RELATIONSHIP OF THE MULTIFACTOR LEADERSHIP MODEL AND CONFLICT MANAGEMENT STRATEGIES IN ALL-DAY PRIMARY SCHOOLS IN CREECE
Keywords:
All-day primary school, conflict management, correlation & regression analysis, , at-risk student, M.L.Q. 5X-Short, C.M.S. S’s questionnaires, multifactor leadership modelAbstract
The main purpose of this study is to highlight the ways in which leaders and/or potential leaders in school practice act and shape their leadership behavior or manage conflict, as well as their interaction on whether they converge or diverge with theoretical and research approaches. The application field of the research was all the teachers in randomly selected Greek all-day primary schools, while the questionnaires of the multifactor leadership model and conflict Management Strategies Scale's, were used as research tools.
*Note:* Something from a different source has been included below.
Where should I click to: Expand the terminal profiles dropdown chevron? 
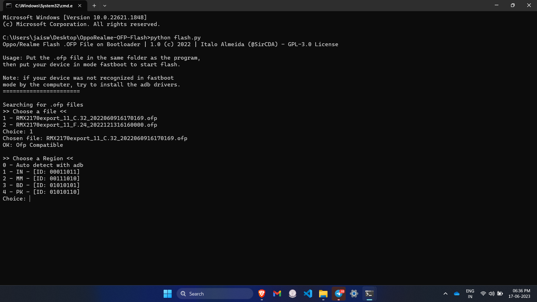point(105,6)
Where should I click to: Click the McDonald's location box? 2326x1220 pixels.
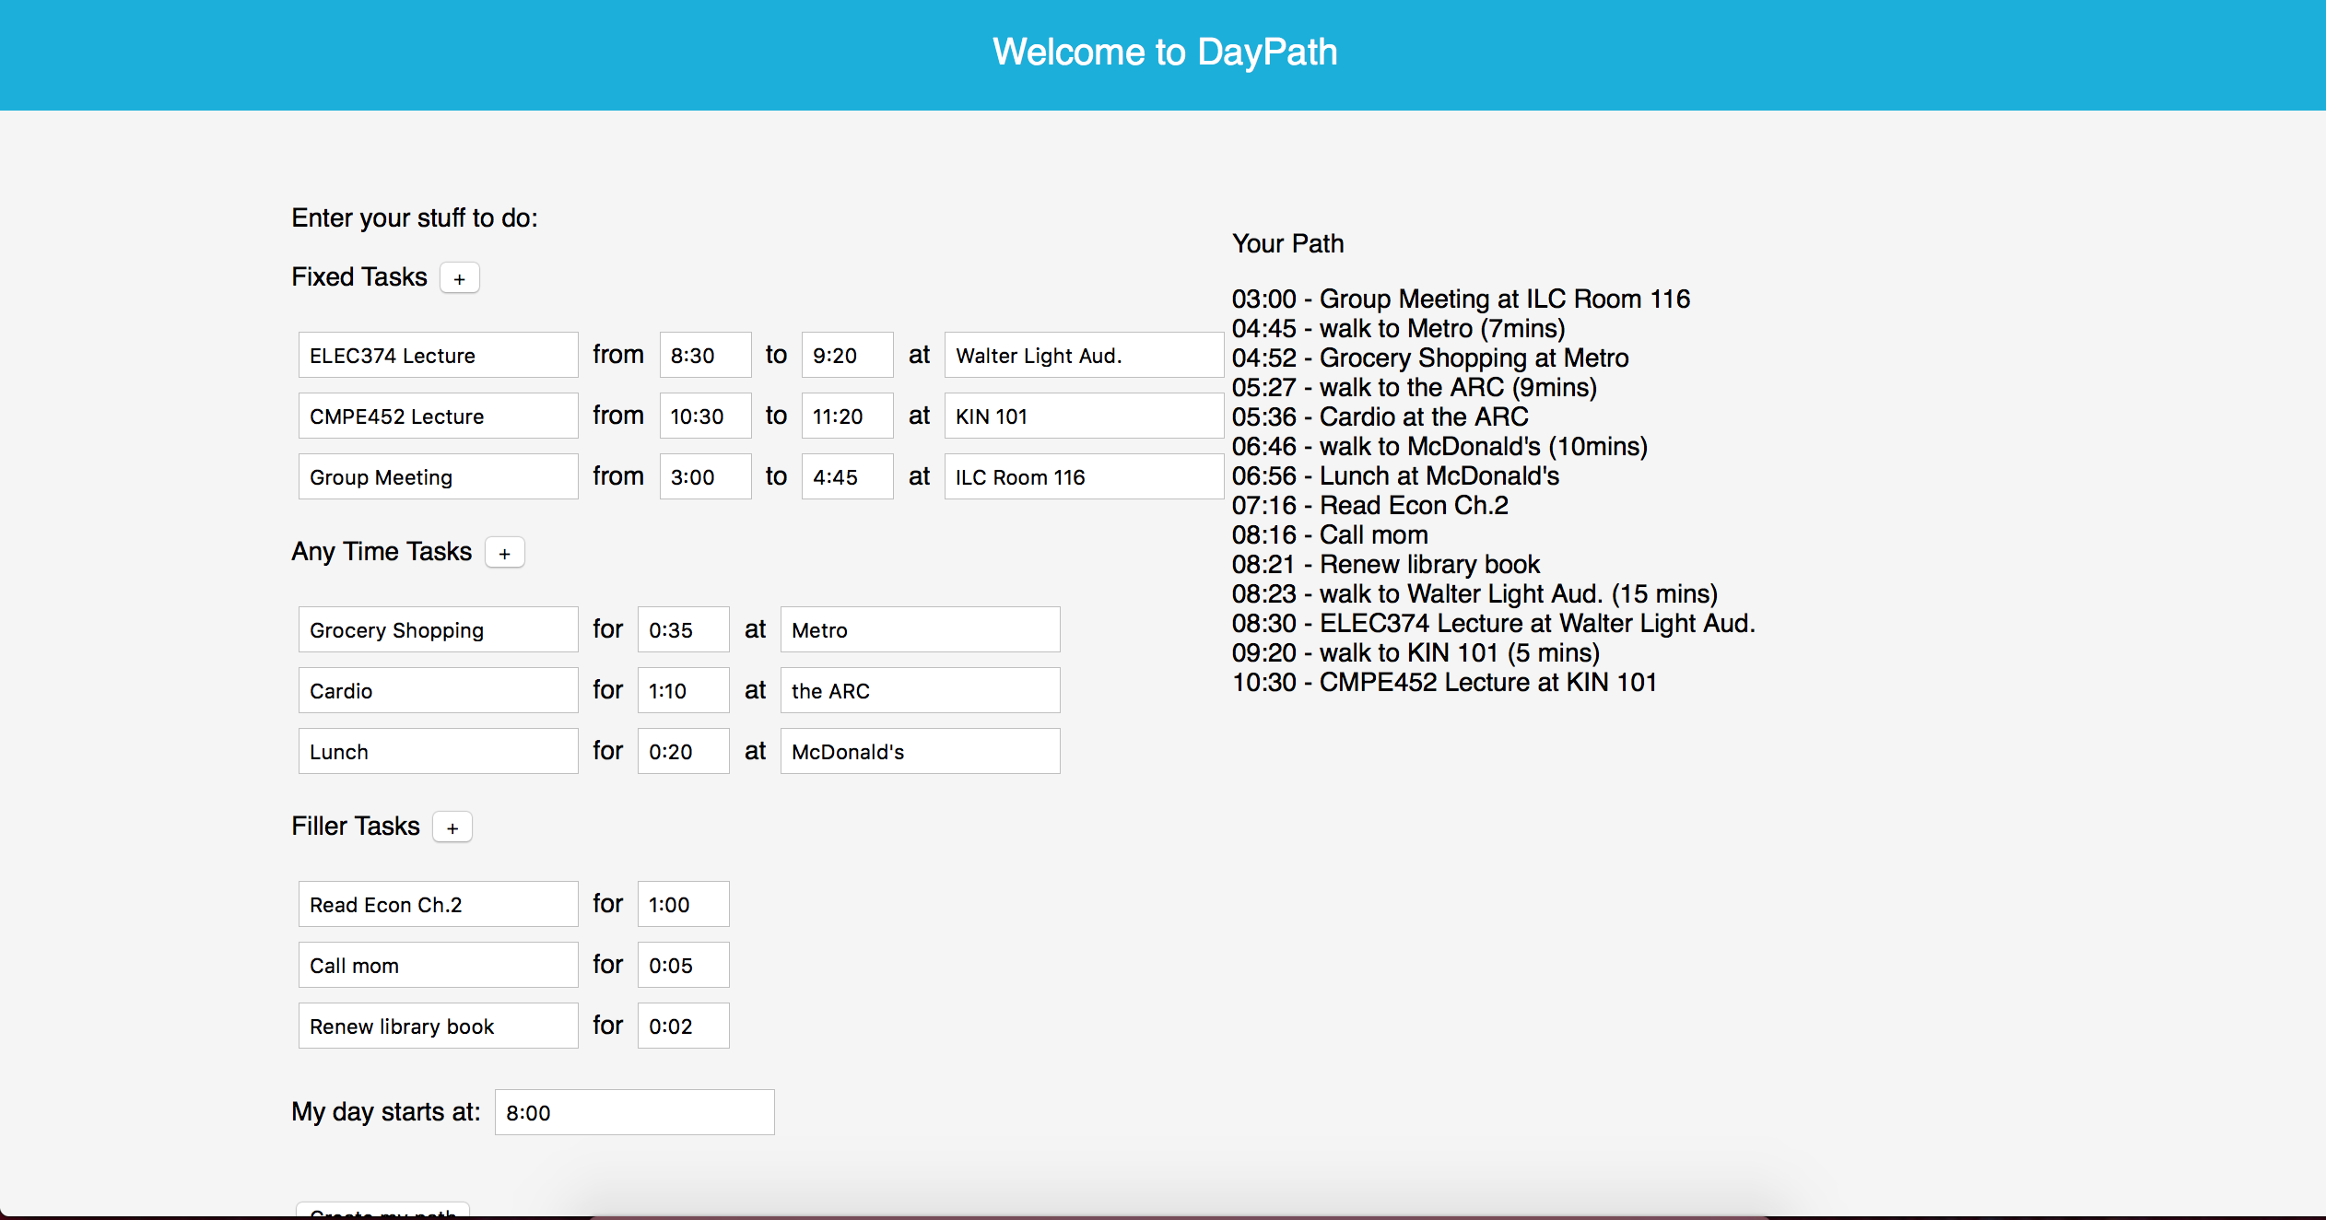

Following the appropriate analysis methodology, the (N=782) questionnaires were used to draw conclusions based on the research questions. The results show that the dominant style of leadership is transformational, however, some transactional practices are adopted, with a clear distancing from laissez-faire leadership. In addition, a general finding in conflict management is primarily constructive compromising practices, secondarily avoiding practices, while dynamic competing practices are adopted as the last option. The Pearson correlation revealed the existence of a statistically significant positive and/or negative correlation of varying intensity between the three styles of multifactor leadership and the conflict management strategies, except for laissez-faire leadership and compromising. From the multiple regression analysis, it emerged that the compromising strategy positively predicts the variance model of transformational and negatively predicts laissez-faire. Avoiding and competing strategies negatively interpret the variance model of transformational leadership and positively the transactional and laissez-faire leadership.